A structure built from thousands of polymer nanolayers produces a gradient of refractive responses within a single lens.
A new design of artificial lens intended to demonstrate refractive properties similar to those inherently shown by many natural lenses been developed by a US team of researchers. Based around a technology called GRIN, or gradient refractive index optics, the new lens is constructed from stacks of nanoscale polymer layers, enabling it to possess a different refractive index at different points in its structure. The work was reported in Optics Express.
“The human eye has a GRIN lens,” said team member Michael Ponting of PolymerPlus, a spin-out from Ohio’s Case Western Reserve University that develops multi-layered materials and gradient refractive index technology for civil and military clients. “As light passes from the front of the human eye lens to the back, light rays are refracted by varying degrees. It’s a very efficient means of controlling the pathway of light without relying on complicated optics, and one that we attempted to mimic.”
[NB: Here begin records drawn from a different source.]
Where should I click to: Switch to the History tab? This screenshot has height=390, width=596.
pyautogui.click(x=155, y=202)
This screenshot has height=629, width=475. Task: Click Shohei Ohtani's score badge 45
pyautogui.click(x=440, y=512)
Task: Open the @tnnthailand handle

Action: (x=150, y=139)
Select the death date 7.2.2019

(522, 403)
The team built its artificial lens from layers of transparent coextruded polymer film, each containing in turn nearly 5,000 alternating layers of polymethyl methacrylate (PMMA) and a polystyrene acrylonitrile blend (SAN17), and each with a specified refractive index determined by the ratio of its constituents. Each layer of film was around 50 microns thick.
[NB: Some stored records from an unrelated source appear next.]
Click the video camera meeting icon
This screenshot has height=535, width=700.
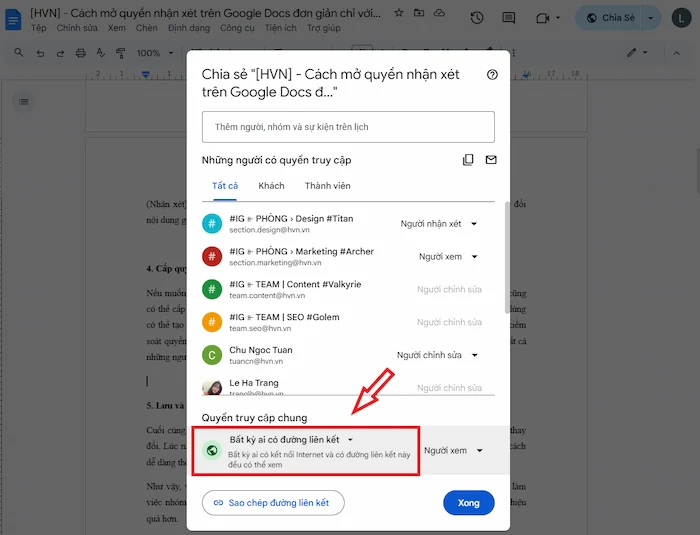tap(543, 18)
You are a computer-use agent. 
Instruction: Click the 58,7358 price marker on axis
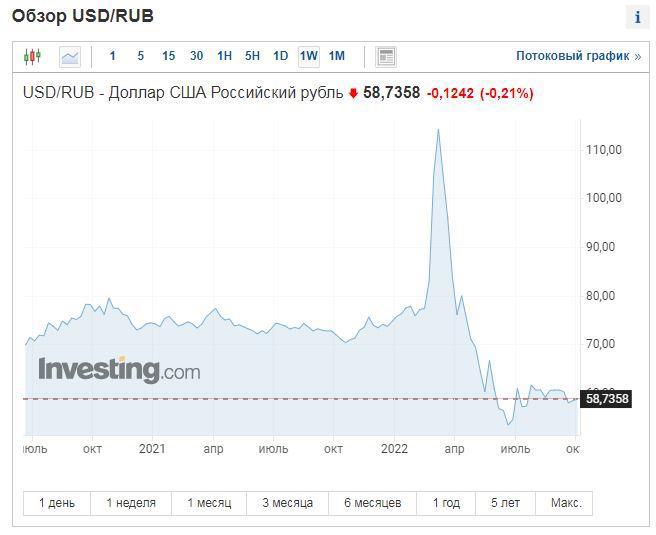tap(607, 399)
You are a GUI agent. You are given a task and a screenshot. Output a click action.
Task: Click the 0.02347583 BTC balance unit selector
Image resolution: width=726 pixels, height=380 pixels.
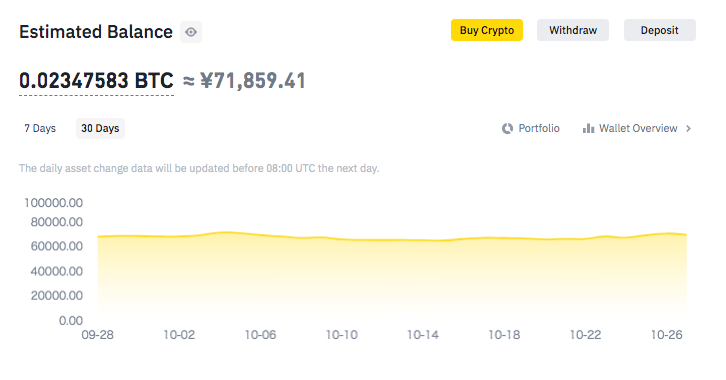96,81
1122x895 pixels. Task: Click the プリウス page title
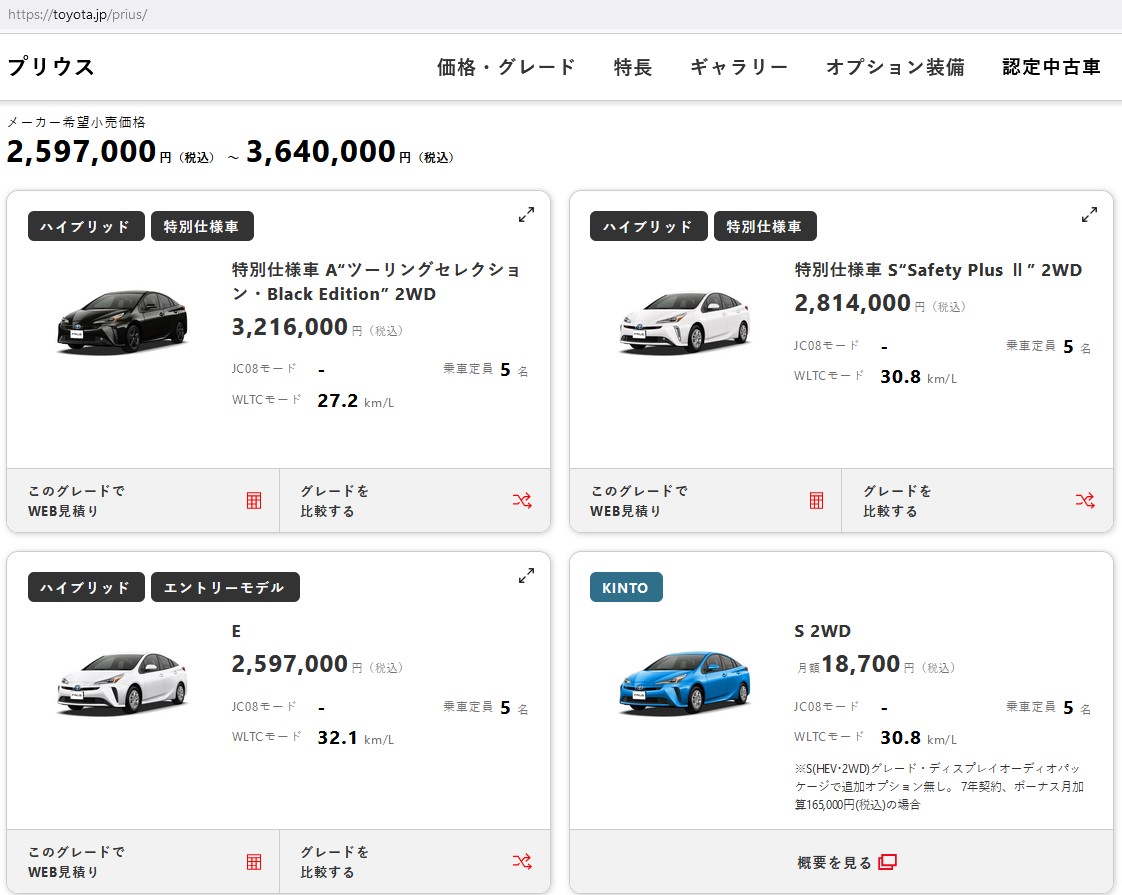pos(51,67)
These were then stacked into sheets from which lens preforms were thermoformed and diamond-turned, to create aspheric anterior and posterior GRIN lenses that could be assembled into a lens similar to that in the human eye. The target was to create tailored refractive index performance ranging from 1.49 to 1.54, roughly modeling a human eye at five years of age.
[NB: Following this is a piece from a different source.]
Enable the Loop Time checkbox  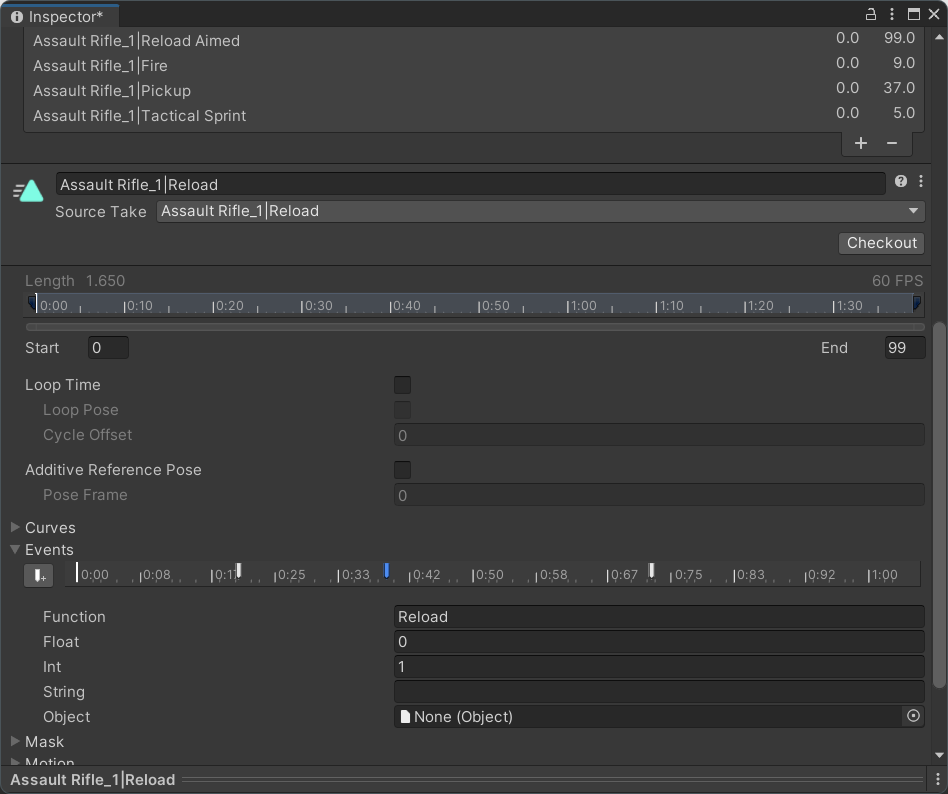402,385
The resulting lens produced images described as “clear and sharp, confirming the focusing ability of the singlet bio-inspired human eye lens,” according to Ponting and the team.
DARPA Development
Lenses possessing a built-in distribution of refractive index could be of value in several applications, including those where large, heavy and complex optical assemblies currently carry high manufacturing cost.
The technology has caught the attention of DARPA, which in 2010 instigated the Manufacturable Gradient Index Optics program or M-GRIN, to advance GRIN design and fabrication technology. DARPA’s announced goal is to demonstrate manufacturing feasibility of GRIN-based optical assemblies for both a high-performance color camera lens and a two-color solar concentrator.
M-GRIN entered its second phase earlier in 2012. Included in its current scope are grants to Oregon’s Voxtel for work on ink jet printed gradient index optics; and to a group including Surmet and the University of Rochester for development of lenses manufactured from aluminum oxynitride ceramic.
In the meantime, Ponting believes that the polymeric structure manufactured from PMMA and SAN17 is a valuable proof-of-concept.
“Though a first generation design, this technology enables many potential advances toward fabrication of more compact optical systems similar to one or two lens biological systems,” commented the team in the published paper. “Other opportunities to apply this technology include lightweight, miniaturized imaging or surveillance systems, conventional glasses, contacts, or potentially customizable gradient refractive index distribution lens implants.”